Se não houver um pronunciamento do STF até 2012, o processo prescreverá, e Pimenta Neves terá se beneficiado de dois dos maiores males da Justiça brasileira: a lentidão dos ritos judiciais e a burocracia que emperram uma máquina cujas engrenagens, bem exploradas por bons advogados logo, acessíveis apenas a donos de gordas contas bancárias , costumam ser acionadas para garantir impunidades como a do jornalista. O caso de Pimenta Neves é paradigmático dessa perversa engenharia, que atinge em cascata as instâncias do Judiciário do país. Fora os males da protelação, o descaminho que o preserva de expiar sua culpa ganha conotações mais absurdas quando se verifica que, apesar de ele ser réu confesso, a Justiça lhe garante o benefício da presunção da inocência até que o caso transite em julgado.

A reforma do Judiciário, em 2003, acabou com gargalos e acelerou ritos, principalmente a partir da adoção das súmulas vinculantes e de procedimentos de cobrança de produtividade dos tribunais inferiores. Tais iniciativas no atacado tiveram o inegável mérito de desenrolar incontáveis processos dos meandros judiciais, não só nas Cortes mais altas como nas esferas de baixo. Mas é no varejo dos processos que tramitam na primeira e na segunda instâncias, fora do alcance das súmulas e jurisprudências, que a velocidade das ações judicantes ainda está muito abaixo da ideal.
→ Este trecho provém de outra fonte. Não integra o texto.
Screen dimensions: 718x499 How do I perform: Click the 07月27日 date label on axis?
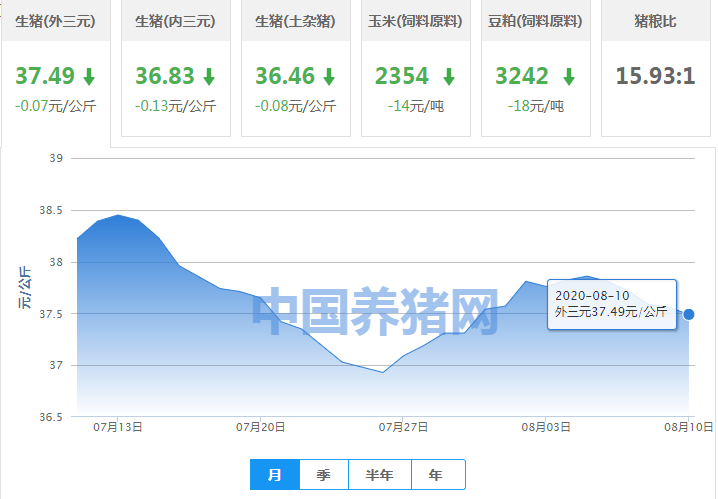tap(403, 427)
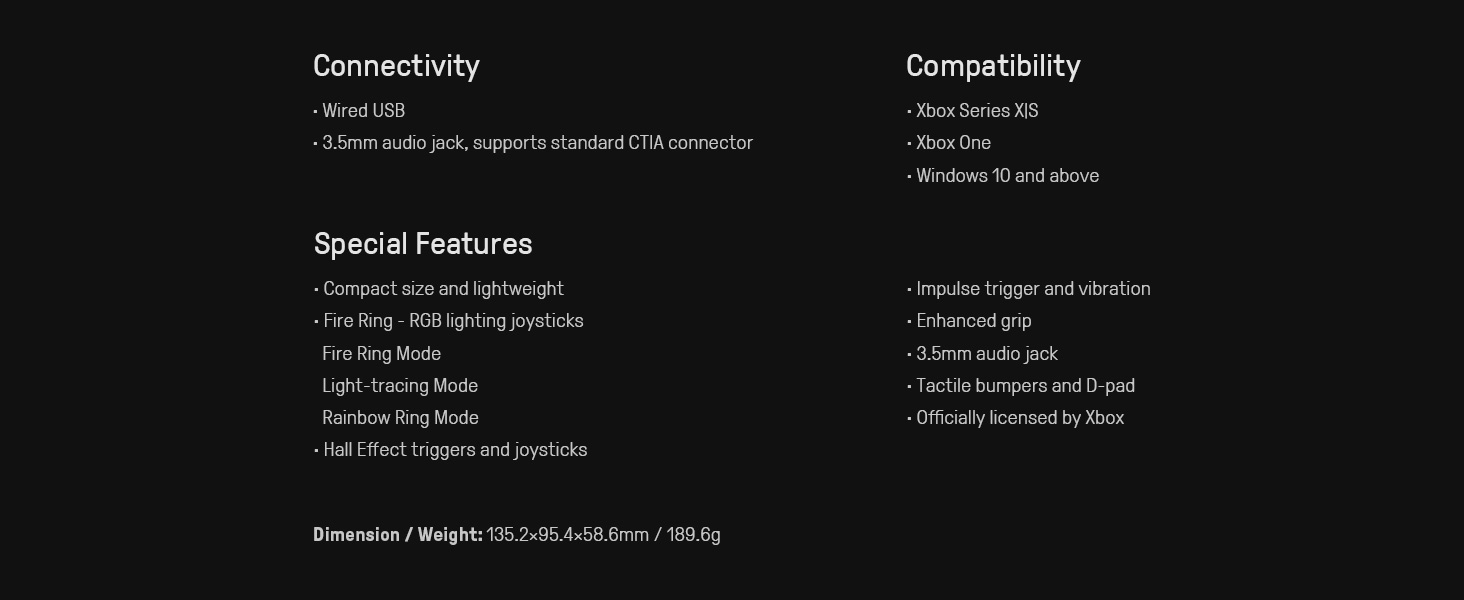The image size is (1464, 600).
Task: Select the Xbox Series X|S entry
Action: (977, 111)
A morosidade e a burocracia do Judiciário são daninhas não apenas para os cidadãos enredados em algum tipo de processo, ou convenientes para réus com cacife para protelar decisões. A combinação de ambas também depaupera o Tesouro. Convidado a participar de um congresso para discutir o patrimônio público, em São Paulo, o promotor americano Adam Kaufmann, chefe de investigação da promotoria distrital de Nova York, pôs o dedo na ferida: por conta da lentidão da Justiça brasileira, o país deixa de repatriar bilhões de dólares enviados ilegalmente para o exterior.

Ele citou o exemplo de um tribunal americano que decidiu liberar US$ 500 milhões do Opportunity, retidos nos EUA, porque a Justiça brasileira não emitiu decisão sequer de primeira instância sobre o processo. Para congelar dinheiro preso em outros países, fruto de ações do crime organizado, de corrupção ou de operações financeiras fraudulentas, o país precisa ter agilidade para emitir sentenças definitivas, e notoriamente não a tem.

Casos como o de Pimenta Neves e a tibieza judicial que priva o país de reaver o dinheiro sujo do crime são evidências de uma providência inadiável: a necessidade de aprofundar a reforma do Judiciário e tornar a Justiça mais ágil, mais perto dos interesses da sociedade.